Kerkük içerisindeki üçüncü etnik grup olan Arapların, şehirdeki varlığı 1930’lardan itibaren artmaya başladı ve Baas döneminde iyice hızlandı. Arapların bölgeye göçü büyük ölçüde petrolün bulunması ve Kerkük çevresinde yeni sulama projelerinin devreye alınması sonrasında gerçekleşti. Ayrıca sivil ve askerî bürokrat olarak bölgeye gelen nüfus da Arap kökenlilerin sayısını artırdı. Bölgeye getirilen Arapların çoğunluğu ülkenin güney kesimlerinden getirilen Şii kökenliler.

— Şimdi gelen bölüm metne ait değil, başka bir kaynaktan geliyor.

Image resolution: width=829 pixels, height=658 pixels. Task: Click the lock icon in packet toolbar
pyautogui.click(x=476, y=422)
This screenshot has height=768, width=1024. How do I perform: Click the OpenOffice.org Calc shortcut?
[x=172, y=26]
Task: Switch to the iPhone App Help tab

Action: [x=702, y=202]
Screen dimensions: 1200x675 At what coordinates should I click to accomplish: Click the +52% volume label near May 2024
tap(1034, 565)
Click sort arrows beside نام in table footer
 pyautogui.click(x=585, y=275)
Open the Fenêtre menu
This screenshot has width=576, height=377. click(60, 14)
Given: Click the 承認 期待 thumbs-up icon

Zaten son dönemde Kürtlerin Kerkük’le ilgili söylemlerine ülke içinden en ciddi muhalefet Şii olan Sadr grubundan geliyor. Sadr grubunun şehirdeki varlığını zayıflatmayı amaçlayan Kürt gruplar ise, ABD ordusu ile bu grubu karşı karşıya getirmek için geçtiğimiz yıllarda direnişçilerin şehirdeki varlığını sebep göstererek operasyonlar yapılmasına zemin hazırlamıştı. Mehdi Ordusu da KDP ve KYB’nin Kerkük’teki birimlerine saldırılar düzenleyerek buna cevap verdi.
Irak içindeki en büyük etnik grup olan Araplar, Kerkük gibi zengin yeraltı kaynaklarına sahip bir bölgenin Kürt bölgesine bağlanmasını kabul etmek istemiyorlar. Ayrıca Sadr grubunun Şii Türkmenler arasında da ciddi bir etkinliği var. Eski Devlet Başkanı Gazi el-Yaver gibi Sünni Arap siyasetçiler de Kerkük’ün birlikte yaşanılacak bir kent olması ve kimsenin topraklarını terke zorlanmaması gerektiğini söylüyor. İşgal sonrasında Irak yönetimi, Anayasanın 140. maddesi uyarınca bölgeye yerleştirilen Arapları güneydeki eski yerlerine dönmeye teşvik ediyor. Bu teşvik çerçevesinde, eski yerlerine dönen Araplara 15.000 dolar para ve bir miktar arazi veriliyor. Sürecin tamamen gönüllü olması düşünülmekle beraber uygulamada Kerkük’ü terk etmeleri için bu kişilere baskı yapıldığı da iddia ediliyor.
Irak’taki farklı etnik grupları bünyesinde barındıran ve zengin petrol kaynaklarına sahip olan Kerkük’ün geleceği, Irak’ın geleceği ile yakından ilgili; öyle ki şehrin geleceği Anayasa’ya bile yazılmak zorunda kaldı. 2007 sonunda yapılması planlanan ancak Irak Parlamentosu tarafından Mayıs 2008’e ertelenen referandum öncesinde gerginliğin arttığı şehirde hâlâ çeşitli aralıklarla bombalar patlamaya devam ediyor. Kürtler şu ana kadar kazandıklarının sağlama alınması açısından büyük önem verdikleri şehrin referandum sonrasında kendi bölgelerine bağlanmasını isteseler de, diğer grupların bu noktadaki muhalefeti Kerkük’ün geleceğinin tartışma konusu olmaya devam edeceğini gösteriyor.